Assignment:
The whole listing should be written out again exactly.

Entries shown: Begin

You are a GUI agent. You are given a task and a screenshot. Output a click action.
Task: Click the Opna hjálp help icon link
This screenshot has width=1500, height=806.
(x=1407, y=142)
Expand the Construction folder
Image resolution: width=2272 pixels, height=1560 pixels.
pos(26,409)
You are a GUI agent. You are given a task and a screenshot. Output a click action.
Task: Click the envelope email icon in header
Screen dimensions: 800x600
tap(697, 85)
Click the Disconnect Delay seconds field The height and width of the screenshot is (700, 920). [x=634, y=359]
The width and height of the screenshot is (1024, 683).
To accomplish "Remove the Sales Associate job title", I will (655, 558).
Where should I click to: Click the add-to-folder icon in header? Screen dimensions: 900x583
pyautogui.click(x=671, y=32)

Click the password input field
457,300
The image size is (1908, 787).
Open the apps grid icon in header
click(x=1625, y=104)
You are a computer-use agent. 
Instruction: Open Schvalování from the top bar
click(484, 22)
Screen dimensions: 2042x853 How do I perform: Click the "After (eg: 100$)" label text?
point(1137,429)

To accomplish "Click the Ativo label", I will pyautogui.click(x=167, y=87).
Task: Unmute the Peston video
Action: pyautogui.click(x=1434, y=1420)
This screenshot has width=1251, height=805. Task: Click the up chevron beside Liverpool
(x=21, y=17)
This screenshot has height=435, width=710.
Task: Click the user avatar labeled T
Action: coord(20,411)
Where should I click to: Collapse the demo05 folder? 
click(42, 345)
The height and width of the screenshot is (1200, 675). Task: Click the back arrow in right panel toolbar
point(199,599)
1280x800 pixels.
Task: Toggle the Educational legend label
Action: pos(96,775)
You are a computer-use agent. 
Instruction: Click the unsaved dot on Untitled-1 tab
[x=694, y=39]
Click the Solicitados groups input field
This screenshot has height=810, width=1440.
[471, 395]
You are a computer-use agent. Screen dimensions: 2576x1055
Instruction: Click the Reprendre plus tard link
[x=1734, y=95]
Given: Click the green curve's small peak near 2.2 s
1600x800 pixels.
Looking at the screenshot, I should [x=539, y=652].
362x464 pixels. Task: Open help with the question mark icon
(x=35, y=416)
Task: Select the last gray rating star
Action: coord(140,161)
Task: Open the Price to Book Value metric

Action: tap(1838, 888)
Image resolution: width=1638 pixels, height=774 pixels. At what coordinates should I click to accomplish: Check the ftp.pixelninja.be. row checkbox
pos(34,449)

Entries shown: End

Answer to this task:
You are a GUI agent. You are given a task and a screenshot. Output a click action.
Task: Click the Opna hjálp help icon link
This screenshot has width=1500, height=806.
(x=1407, y=142)
Expand the Construction folder
Image resolution: width=2272 pixels, height=1560 pixels.
pos(26,409)
You are a GUI agent. You are given a task and a screenshot. Output a click action.
Task: Click the envelope email icon in header
Screen dimensions: 800x600
tap(697, 85)
Click the Disconnect Delay seconds field The height and width of the screenshot is (700, 920). [x=634, y=359]
The width and height of the screenshot is (1024, 683).
To accomplish "Remove the Sales Associate job title", I will (655, 558).
Where should I click to: Click the add-to-folder icon in header? Screen dimensions: 900x583
pyautogui.click(x=671, y=32)

Click the password input field
457,300
The image size is (1908, 787).
Open the apps grid icon in header
click(x=1625, y=104)
You are a computer-use agent. 
Instruction: Open Schvalování from the top bar
click(484, 22)
Screen dimensions: 2042x853 How do I perform: Click the "After (eg: 100$)" label text?
point(1137,429)

To accomplish "Click the Ativo label", I will pyautogui.click(x=167, y=87).
Task: Unmute the Peston video
Action: pyautogui.click(x=1434, y=1420)
This screenshot has width=1251, height=805. Task: Click the up chevron beside Liverpool
(x=21, y=17)
This screenshot has height=435, width=710.
Task: Click the user avatar labeled T
Action: coord(20,411)
Where should I click to: Collapse the demo05 folder? 
click(42, 345)
The height and width of the screenshot is (1200, 675). Task: Click the back arrow in right panel toolbar
point(199,599)
1280x800 pixels.
Task: Toggle the Educational legend label
Action: pos(96,775)
You are a computer-use agent. 
Instruction: Click the unsaved dot on Untitled-1 tab
[x=694, y=39]
Click the Solicitados groups input field
This screenshot has height=810, width=1440.
[471, 395]
You are a computer-use agent. Screen dimensions: 2576x1055
Instruction: Click the Reprendre plus tard link
[x=1734, y=95]
Given: Click the green curve's small peak near 2.2 s
1600x800 pixels.
Looking at the screenshot, I should [x=539, y=652].
362x464 pixels. Task: Open help with the question mark icon
(x=35, y=416)
Task: Select the last gray rating star
Action: coord(140,161)
Task: Open the Price to Book Value metric

Action: tap(1838, 888)
Image resolution: width=1638 pixels, height=774 pixels. At what coordinates should I click to accomplish: Check the ftp.pixelninja.be. row checkbox
pos(34,449)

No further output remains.